Task brief: In the entries that follow, identify the line containing "Select the Remote Desktop Services checkbox" and return it together with all later lines, exactly as they appear.

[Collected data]

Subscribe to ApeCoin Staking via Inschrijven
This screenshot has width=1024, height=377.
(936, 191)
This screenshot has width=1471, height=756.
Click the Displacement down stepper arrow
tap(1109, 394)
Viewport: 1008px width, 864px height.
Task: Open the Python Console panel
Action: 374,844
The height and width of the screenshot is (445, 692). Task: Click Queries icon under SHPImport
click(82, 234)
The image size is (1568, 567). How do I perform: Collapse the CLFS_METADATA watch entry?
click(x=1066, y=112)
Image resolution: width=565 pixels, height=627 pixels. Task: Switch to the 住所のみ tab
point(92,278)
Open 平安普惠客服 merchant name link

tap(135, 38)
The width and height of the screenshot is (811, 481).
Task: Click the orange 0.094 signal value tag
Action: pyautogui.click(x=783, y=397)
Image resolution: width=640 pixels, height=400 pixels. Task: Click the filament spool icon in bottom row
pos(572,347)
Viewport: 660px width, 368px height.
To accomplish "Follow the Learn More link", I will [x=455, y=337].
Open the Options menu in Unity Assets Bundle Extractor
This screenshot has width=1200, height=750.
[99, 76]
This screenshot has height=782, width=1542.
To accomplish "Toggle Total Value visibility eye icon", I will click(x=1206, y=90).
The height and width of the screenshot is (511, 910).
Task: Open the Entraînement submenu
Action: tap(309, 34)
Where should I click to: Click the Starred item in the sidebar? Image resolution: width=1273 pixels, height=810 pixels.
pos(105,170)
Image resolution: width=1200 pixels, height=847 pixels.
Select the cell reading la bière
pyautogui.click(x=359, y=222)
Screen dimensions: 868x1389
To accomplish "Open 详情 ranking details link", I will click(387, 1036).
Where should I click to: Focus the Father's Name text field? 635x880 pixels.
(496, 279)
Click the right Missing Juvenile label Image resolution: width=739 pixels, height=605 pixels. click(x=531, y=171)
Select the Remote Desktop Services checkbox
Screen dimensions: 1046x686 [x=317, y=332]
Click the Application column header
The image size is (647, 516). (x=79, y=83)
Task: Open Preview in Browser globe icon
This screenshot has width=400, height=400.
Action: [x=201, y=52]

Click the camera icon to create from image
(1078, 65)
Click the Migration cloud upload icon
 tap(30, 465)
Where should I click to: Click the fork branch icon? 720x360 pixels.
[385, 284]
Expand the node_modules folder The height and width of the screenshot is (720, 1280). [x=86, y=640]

Result:
Select the Remote Desktop Services checkbox
Screen dimensions: 1046x686 [x=317, y=332]
Click the Application column header
The image size is (647, 516). (x=79, y=83)
Task: Open Preview in Browser globe icon
This screenshot has width=400, height=400.
Action: [x=201, y=52]

Click the camera icon to create from image
(1078, 65)
Click the Migration cloud upload icon
 tap(30, 465)
Where should I click to: Click the fork branch icon? 720x360 pixels.
[385, 284]
Expand the node_modules folder The height and width of the screenshot is (720, 1280). [x=86, y=640]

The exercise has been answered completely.